Could you reproduce every record below exactly as written?

> _Records from a data source_:
- Opening Delimiter -

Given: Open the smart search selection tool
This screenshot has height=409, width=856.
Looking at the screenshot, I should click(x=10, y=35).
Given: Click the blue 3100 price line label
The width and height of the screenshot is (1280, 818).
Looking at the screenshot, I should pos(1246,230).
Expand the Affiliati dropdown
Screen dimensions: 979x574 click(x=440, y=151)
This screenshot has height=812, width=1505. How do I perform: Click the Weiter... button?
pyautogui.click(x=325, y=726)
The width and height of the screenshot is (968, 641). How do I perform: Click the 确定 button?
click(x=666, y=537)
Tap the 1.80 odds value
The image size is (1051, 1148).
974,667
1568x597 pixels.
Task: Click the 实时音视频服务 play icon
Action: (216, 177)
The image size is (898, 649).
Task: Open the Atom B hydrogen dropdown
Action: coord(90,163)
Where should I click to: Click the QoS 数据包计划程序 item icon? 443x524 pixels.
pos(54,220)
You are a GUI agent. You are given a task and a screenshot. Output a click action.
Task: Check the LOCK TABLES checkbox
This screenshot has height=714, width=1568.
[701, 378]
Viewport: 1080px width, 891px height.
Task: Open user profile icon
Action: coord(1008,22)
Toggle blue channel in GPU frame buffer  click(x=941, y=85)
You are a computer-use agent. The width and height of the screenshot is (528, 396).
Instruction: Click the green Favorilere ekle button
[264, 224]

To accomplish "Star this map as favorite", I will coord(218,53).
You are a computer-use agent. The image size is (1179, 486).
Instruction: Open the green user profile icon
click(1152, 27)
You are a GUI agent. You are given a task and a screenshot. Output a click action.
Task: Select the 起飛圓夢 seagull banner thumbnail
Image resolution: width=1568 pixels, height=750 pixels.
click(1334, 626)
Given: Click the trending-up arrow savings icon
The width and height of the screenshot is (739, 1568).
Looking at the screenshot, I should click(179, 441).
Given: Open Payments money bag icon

- Closing Delimiter -

> _ANSWER SPACE_:
Given: Open the smart search selection tool
This screenshot has height=409, width=856.
Looking at the screenshot, I should click(x=10, y=35).
Given: Click the blue 3100 price line label
The width and height of the screenshot is (1280, 818).
Looking at the screenshot, I should pos(1246,230).
Expand the Affiliati dropdown
Screen dimensions: 979x574 click(x=440, y=151)
This screenshot has height=812, width=1505. How do I perform: Click the Weiter... button?
pyautogui.click(x=325, y=726)
The width and height of the screenshot is (968, 641). How do I perform: Click the 确定 button?
click(x=666, y=537)
Tap the 1.80 odds value
The image size is (1051, 1148).
974,667
1568x597 pixels.
Task: Click the 实时音视频服务 play icon
Action: (216, 177)
The image size is (898, 649).
Task: Open the Atom B hydrogen dropdown
Action: coord(90,163)
Where should I click to: Click the QoS 数据包计划程序 item icon? 443x524 pixels.
pos(54,220)
You are a GUI agent. You are given a task and a screenshot. Output a click action.
Task: Check the LOCK TABLES checkbox
This screenshot has height=714, width=1568.
[701, 378]
Viewport: 1080px width, 891px height.
Task: Open user profile icon
Action: coord(1008,22)
Toggle blue channel in GPU frame buffer  click(x=941, y=85)
You are a computer-use agent. The width and height of the screenshot is (528, 396).
Instruction: Click the green Favorilere ekle button
[264, 224]

To accomplish "Star this map as favorite", I will coord(218,53).
You are a computer-use agent. The image size is (1179, 486).
Instruction: Open the green user profile icon
click(1152, 27)
You are a GUI agent. You are given a task and a screenshot. Output a click action.
Task: Select the 起飛圓夢 seagull banner thumbnail
Image resolution: width=1568 pixels, height=750 pixels.
click(1334, 626)
Given: Click the trending-up arrow savings icon
The width and height of the screenshot is (739, 1568).
Looking at the screenshot, I should click(179, 441).
Given: Open Payments money bag icon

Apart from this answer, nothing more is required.